Antidotal effect of sodium thiosulfate in mice exposed to acrylonitrile.

Although acute acrylonitrile (ACN) toxicity is very profound, the mechanism of its toxicity and immediate lethality is unclear. Many have suggested that ACN or its reactive metabolite acts directly at the target tissues, while others have implicated the release of CN ions from the parent compound as the toxic moiety. Since sodium thiosulfate (STS) is both an effective cyanide antidote and neutralizing agent capable of binding to reactive chemicals or metabolites, its antidotal role was investigated in mice exposed to 60 mg/kg intraperitoneal (IP) ACN injection.

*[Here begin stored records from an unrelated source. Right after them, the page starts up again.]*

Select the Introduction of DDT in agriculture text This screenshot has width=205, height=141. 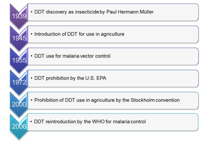click(79, 34)
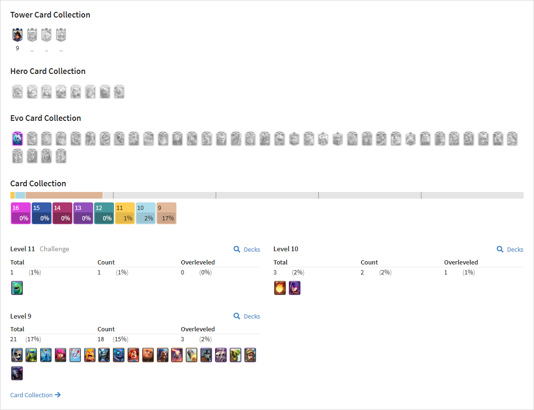Viewport: 534px width, 410px height.
Task: Click the pink level 16 swatch
Action: click(x=21, y=213)
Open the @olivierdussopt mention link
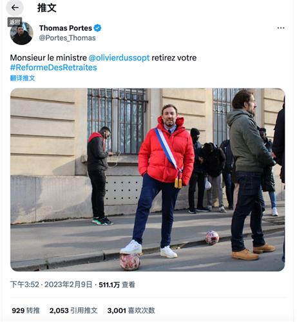297x322 pixels. coord(119,58)
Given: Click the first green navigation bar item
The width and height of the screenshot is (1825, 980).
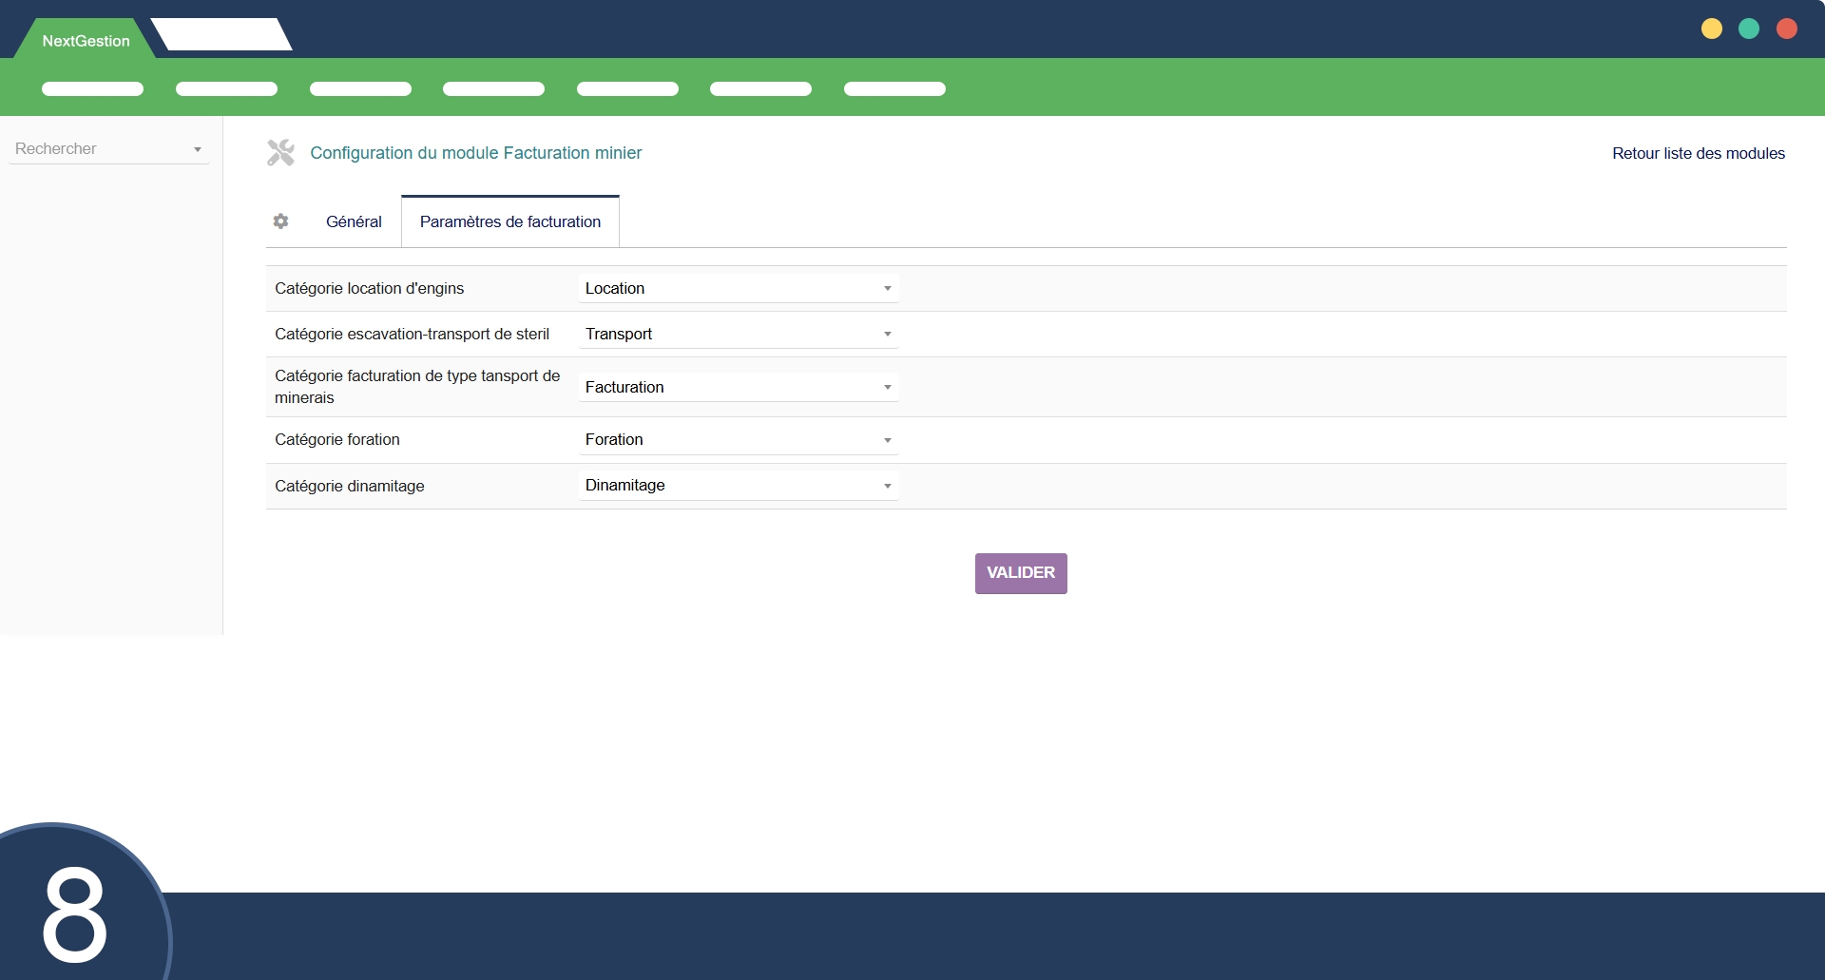Looking at the screenshot, I should click(92, 88).
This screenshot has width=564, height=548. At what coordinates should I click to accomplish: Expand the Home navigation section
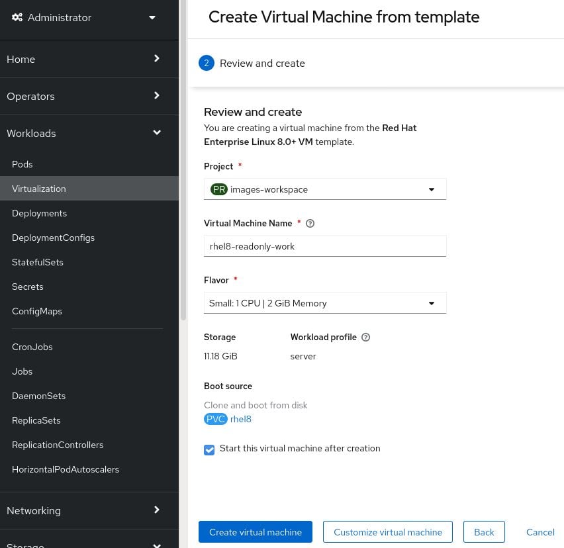point(89,59)
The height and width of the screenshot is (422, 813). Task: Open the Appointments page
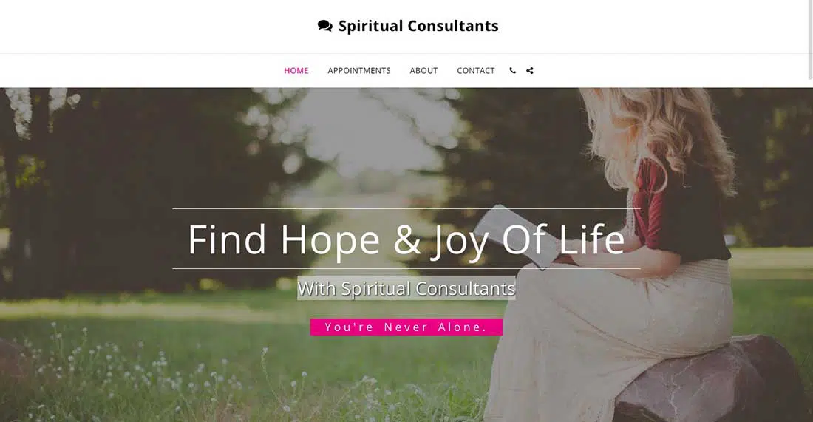359,70
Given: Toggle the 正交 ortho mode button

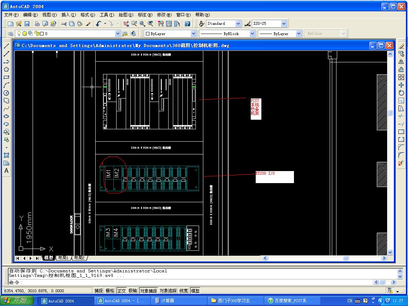Looking at the screenshot, I should click(121, 291).
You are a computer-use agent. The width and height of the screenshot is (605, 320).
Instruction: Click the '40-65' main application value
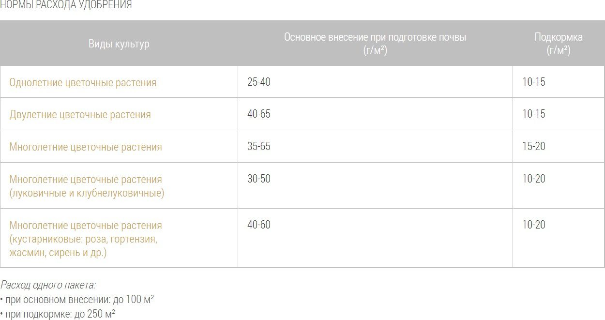[x=259, y=114]
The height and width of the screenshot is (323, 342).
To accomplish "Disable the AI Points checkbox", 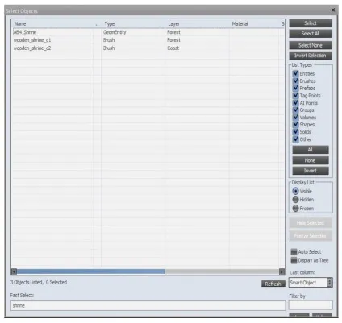I will point(295,102).
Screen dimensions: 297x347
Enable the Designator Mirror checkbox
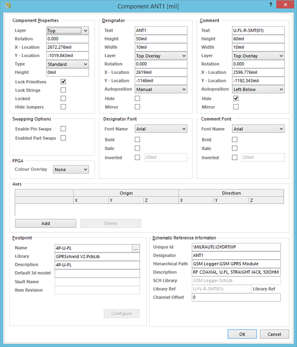pyautogui.click(x=138, y=107)
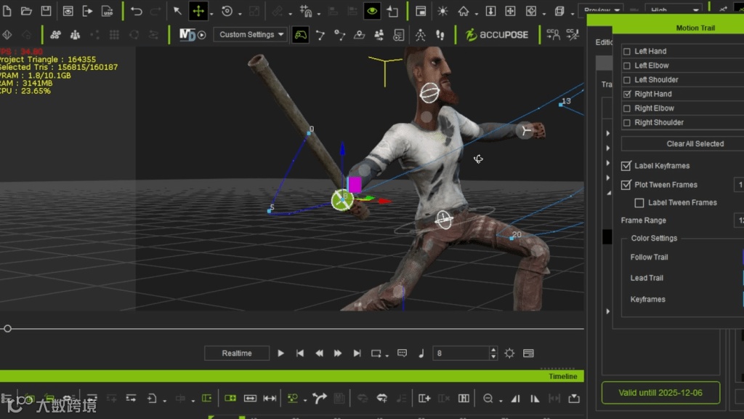The height and width of the screenshot is (419, 744).
Task: Open the Realtime playback mode dropdown
Action: [236, 354]
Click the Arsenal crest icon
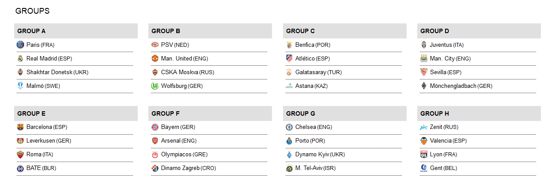 (x=155, y=141)
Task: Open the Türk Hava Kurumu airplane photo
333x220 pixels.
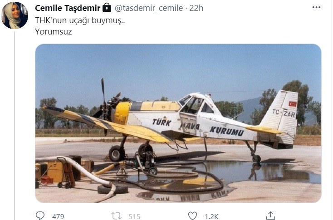Action: [x=178, y=123]
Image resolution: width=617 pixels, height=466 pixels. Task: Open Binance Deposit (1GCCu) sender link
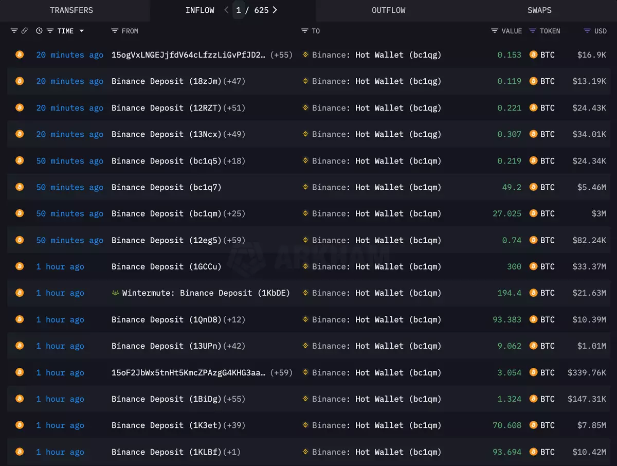click(x=166, y=266)
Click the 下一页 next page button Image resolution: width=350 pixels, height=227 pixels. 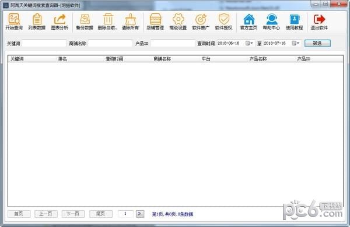(73, 214)
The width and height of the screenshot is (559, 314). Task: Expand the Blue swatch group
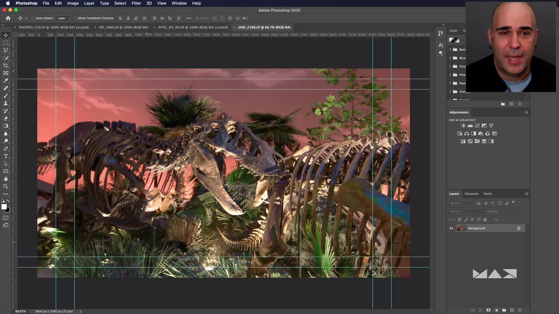tap(450, 58)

Treatment with an IP injection of 400 mg/kg of STS from 10 to 30 minutes before ACN administration protected animals from ACN-induced lethality. All mice appeared normal after prophylactic treatment with STS and showed no ill effects from ACN exposure. Similar data was observed when STS was administered 10 and 30 minutes after ACN administration. Non-protein sulfhydryl (NPSH) concentration was determined in the brain, kidneys, and liver of the mice exposed to a single or multiple doses of STS and ACN. The levels of NPSH were significantly lowered by ACN in the liver (45% of the control), and kidneys (51% of the control), whereas in the brain NPSH levels were least affected and decreased modestly (85% of the control) following either acute or chronic administration of acrylonitrile. The data indicate a marked protective effect of STS either before or after ACN exposure and this STS-induced antidotal response does not involve GSH in the brain.